Internet-connected devices may provide useful real-time data about vital signs, eating patterns, workout regimens, and other details that would otherwise be unavailable.
Fremont, CA: Elder care is one of the many areas that can benefit from the new technological advancements. Learning about the latest scientific advancements in elder care empowers you to do your job more efficiently, whether you're a physician searching for better ways to care for your patients or an innovator looking for ideas. Of course, health technology is useless unless it improves performance and reduces costs.
Here are four technologies improving elder care:
Fall and Wander Prevention
There are central monitoring devices that can be used to alert caregivers of activity and wireless devices that can be worn by caregivers while making rounds. This means that updates are received as soon as possible, allowing quick action to be taken to resolve the issue.
The Internet of (Medical) Things
The internet of medical things (IoMT) is based on the same principle as the internet of things (IoT), but it only applies to medical devices. These devices build a more integrated environment, making it easier for patients, caregivers, family members, payers, and providers to interact and exchange data. Of course, this suite of resources includes everything from conventional medical devices connected to the internet to smart speakers powered by artificial intelligence. Internet-connected devices may provide useful real-time data about vital signs, eating patterns, workout regimens, and other details that would otherwise be unavailable.
There are a variety of technologies that can assist a senior citizen in remaining healthy at home. Stove shutoff systems make it safe for elderly people to cook at home. If the system senses that the stove has been left on for an extended period of time, it automatically turns it off.
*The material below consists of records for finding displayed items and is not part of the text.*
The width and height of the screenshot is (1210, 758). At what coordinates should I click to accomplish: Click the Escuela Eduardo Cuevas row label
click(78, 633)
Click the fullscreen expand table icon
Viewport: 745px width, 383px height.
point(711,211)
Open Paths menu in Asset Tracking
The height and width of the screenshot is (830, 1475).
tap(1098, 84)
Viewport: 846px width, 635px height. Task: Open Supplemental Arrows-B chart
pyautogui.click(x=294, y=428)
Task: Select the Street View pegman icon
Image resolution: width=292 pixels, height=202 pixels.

An automatic pill dispenser is another useful home safety product. An automated dispenser avoids unintended overdoses and drug misuse if a family member or caretaker cannot control a senior's medication intake. They will include visual and/or audio reminders when it's time to dose, and they only open at unique times during the day.
Preventing seniors from wandering and getting lost is one of the most challenging tasks caregivers face. Alzheimer's disease and other types of dementia often cause confusion and cognitive impairment, leading to elderly people leaving their homes without their caregivers accompanying them.
Modern GPS devices are much smaller than the standard GPS units used in automobiles. They can be hidden in certain areas so that seniors can be located if they become disoriented. For example, there are GPS units that can be worn under the soles of shoes or ironed into clothes. Even in familiar areas, seniors may become disoriented, and GPS units ensure that they are easily located.